Can you reproduce the text on context partitions word for word, starting with "The example above" and going on through "particular context partition."?

◆ **Text passage**

★ ★ ★ ★

If you specified @now and
before the initiating condition then the engine initiates a new context partition immediately. The @now
is only allowed in conjunction with initiation conditions that specify a pattern, crontab or time period and not with event filters.
If you specified an event filter for the initiating condition, then the event that initiates a new context partition also counts towards the statement(s) that refer to that context. If you specified a pattern to initiate a new context partition, then the events that may constitute the pattern match can also count towards the statement(s) that refer to the context provided that @inclusive
and event tags are both specified (see below).
The next statement creates a context CtxTrainEnter
that allocates a new context partition when a train enters a station, and that terminates each context partition 5 minutes after the time the context partition was allocated:
create context CtxTrainEnter initiated by TrainEnterEvent as te terminated after 5 minutes
The context declared above assigns the stream name te
. Thereby the initiating event's properties can be accessed, for example, by specifying context.te.trainId
.
The following statement detects when a train enters a station as indicated by a TrainEnterEvent
, but does not leave the station within 5 minutes as would be indicated by a matching TrainLeaveEvent
:
context CtxTrainEnter select t1 from pattern [ t1=TrainEnterEvent(trainId = context.te.trainId) -> timer:interval(5 min) and not TrainLeaveEvent(trainId = context.te.trainId) ]
Each event (incoming or inserted-into) applies to each context partition. You must provide filter expressions that indicate how events apply to context partitions.
The example above has trainId = context.te.trainId
to say that the train id of events must match the train id of the initiating event of the particular context partition.
Since the TrainEnterEvent
that initiates a new context partition also counts towards the statement, the first part of the pattern (the t1=TrainEnterEvent
) is satisfied by that initiating event.
The next statement creates a context CtxEachMinute
that allocates a new context partition immediately and every 1 minute, and that terminates each context partition 1 minute after the time the context partition was allocated:
create context CtxEachMinute initiated @now and pattern [every timer:interval(1 minute)] terminated after 1 minutes
The statement above specifies @now
to instruct the engine to allocate a new context partition immediately as well as when the pattern fires.
Without the @now
the engine would only allocate a new context partition when the pattern fires after 1 minute and every minute thereafter.
The following statement averages the temperature, starting anew every 1 minute and outputs the aggregate value continuously:
context CtxEachMinute select avg(temp) from SensorEvent
To output only the last value when a context partition ends (terminates, expires), please read on to the description of output rate limiting.
By providing no terminating condition, you can tell the engine to allocate context partitions that never terminate, for example:
create context CtxTrainEnter initiated by TrainEnterEvent as te
If you specified an event filter or pattern as the termination condition for a context partition, and statements that refer to the context specify an event filter or pattern that matches the same conditions, use @Priority to instruct the engine whether the context management or the statement evaluation takes priority (see below for configuring prioritized execution). See the note above for more information.
If your initiating condition is a filter context condition, you may specify the distinct
keyword followed by one or more distinct-value expressions.
The following sample EPL specifies a context that initiates a context partition for distinct order id values, remembering that order id until the time the context partition terminates:
create context OrderContext initiated by distinct(orderId) NewOrderEvent as newOrder terminated by CloseOrderEvent(closeOrderId = newOrder.orderId)

★ ★ ★ ★

◆ **Given data**
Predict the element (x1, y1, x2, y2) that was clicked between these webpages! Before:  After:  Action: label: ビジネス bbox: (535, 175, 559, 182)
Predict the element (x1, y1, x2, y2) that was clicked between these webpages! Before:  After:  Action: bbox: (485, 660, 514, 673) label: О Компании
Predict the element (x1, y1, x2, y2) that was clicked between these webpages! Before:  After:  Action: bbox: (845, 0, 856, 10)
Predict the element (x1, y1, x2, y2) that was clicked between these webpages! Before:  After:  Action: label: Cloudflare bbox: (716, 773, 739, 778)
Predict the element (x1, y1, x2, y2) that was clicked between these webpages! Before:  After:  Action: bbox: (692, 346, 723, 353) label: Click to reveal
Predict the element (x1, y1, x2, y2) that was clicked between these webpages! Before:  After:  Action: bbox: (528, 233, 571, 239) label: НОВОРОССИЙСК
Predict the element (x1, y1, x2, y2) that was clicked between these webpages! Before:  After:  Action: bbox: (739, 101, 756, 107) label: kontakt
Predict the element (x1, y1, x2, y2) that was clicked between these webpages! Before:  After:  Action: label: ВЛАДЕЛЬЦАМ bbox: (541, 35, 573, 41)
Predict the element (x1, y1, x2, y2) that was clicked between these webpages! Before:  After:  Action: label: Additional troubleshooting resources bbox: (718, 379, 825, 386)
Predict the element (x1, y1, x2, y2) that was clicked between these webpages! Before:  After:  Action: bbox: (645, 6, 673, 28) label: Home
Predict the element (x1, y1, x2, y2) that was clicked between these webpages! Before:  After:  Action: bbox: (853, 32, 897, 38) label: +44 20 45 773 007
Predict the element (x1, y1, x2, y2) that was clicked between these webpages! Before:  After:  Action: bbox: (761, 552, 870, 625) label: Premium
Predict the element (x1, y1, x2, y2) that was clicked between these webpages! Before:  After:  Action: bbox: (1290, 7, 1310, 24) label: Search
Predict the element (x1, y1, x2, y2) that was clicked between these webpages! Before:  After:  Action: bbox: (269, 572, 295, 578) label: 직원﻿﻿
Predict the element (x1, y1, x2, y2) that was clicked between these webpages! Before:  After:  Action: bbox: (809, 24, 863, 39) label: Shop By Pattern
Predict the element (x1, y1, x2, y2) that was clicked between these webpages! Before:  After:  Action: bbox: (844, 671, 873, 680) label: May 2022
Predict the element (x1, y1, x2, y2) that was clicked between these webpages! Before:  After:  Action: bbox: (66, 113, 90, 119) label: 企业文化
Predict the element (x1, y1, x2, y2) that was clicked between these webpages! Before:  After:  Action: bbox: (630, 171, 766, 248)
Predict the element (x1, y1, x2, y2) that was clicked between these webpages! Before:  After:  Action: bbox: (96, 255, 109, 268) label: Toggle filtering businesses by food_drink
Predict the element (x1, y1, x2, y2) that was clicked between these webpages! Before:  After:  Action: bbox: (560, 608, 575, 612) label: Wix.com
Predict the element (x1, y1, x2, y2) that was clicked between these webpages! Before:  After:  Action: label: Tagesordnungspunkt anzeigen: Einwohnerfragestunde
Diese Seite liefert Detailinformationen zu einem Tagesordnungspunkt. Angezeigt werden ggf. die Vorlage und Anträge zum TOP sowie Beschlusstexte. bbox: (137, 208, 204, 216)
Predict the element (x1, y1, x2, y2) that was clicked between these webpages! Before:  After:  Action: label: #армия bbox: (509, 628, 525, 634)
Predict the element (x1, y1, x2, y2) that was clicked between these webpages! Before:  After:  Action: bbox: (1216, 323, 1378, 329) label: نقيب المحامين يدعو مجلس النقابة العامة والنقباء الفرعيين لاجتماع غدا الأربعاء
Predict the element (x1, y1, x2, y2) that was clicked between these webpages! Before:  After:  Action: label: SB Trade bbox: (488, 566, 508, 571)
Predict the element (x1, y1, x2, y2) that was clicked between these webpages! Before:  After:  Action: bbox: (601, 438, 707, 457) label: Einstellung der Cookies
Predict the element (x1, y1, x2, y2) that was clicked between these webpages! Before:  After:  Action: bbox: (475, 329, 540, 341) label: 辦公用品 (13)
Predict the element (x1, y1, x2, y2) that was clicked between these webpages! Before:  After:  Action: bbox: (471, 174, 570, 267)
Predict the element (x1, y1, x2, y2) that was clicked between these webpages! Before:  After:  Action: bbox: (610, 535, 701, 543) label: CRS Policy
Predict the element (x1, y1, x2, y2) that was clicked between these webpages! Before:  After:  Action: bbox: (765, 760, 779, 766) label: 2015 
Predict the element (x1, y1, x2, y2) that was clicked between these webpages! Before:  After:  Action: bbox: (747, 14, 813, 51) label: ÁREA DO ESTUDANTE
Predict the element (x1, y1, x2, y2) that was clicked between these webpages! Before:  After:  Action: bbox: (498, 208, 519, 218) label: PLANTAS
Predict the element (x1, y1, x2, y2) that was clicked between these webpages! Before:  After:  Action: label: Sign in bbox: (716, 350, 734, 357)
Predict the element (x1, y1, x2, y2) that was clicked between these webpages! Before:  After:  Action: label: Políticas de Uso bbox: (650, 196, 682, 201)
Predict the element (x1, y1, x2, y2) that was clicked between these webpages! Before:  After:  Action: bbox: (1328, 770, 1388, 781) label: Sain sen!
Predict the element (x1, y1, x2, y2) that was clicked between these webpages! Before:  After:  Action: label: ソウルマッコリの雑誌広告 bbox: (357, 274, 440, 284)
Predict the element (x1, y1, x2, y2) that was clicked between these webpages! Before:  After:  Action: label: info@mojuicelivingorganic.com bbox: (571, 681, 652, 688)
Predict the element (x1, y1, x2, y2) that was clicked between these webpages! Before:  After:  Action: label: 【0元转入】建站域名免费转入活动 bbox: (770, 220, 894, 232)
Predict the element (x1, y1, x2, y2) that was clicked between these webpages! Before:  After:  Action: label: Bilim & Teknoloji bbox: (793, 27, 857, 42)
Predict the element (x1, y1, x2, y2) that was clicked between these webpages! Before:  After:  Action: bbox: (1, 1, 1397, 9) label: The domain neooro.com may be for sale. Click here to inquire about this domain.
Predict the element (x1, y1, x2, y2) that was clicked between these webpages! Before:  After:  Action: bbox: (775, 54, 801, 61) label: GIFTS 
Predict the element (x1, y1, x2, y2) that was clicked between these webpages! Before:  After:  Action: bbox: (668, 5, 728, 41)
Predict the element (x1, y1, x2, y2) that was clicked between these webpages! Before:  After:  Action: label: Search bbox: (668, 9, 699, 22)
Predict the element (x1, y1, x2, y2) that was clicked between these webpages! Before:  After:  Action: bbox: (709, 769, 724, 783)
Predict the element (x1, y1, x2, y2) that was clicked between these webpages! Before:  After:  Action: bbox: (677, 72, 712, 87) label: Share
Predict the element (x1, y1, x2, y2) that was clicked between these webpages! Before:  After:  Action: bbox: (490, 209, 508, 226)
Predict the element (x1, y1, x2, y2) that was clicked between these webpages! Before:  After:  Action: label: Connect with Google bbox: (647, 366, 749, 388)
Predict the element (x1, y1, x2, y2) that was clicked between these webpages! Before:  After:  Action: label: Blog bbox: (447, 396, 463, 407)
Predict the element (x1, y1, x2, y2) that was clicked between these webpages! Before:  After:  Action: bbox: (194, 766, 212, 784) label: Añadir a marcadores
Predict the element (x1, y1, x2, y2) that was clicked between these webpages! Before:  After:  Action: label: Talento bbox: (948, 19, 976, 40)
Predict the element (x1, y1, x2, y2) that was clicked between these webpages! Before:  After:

★ ★ ★ ★

◆ **Complete answer**
The example above has trainId = context.te.trainId
to say that the train id of events must match the train id of the initiating event of the particular context partition.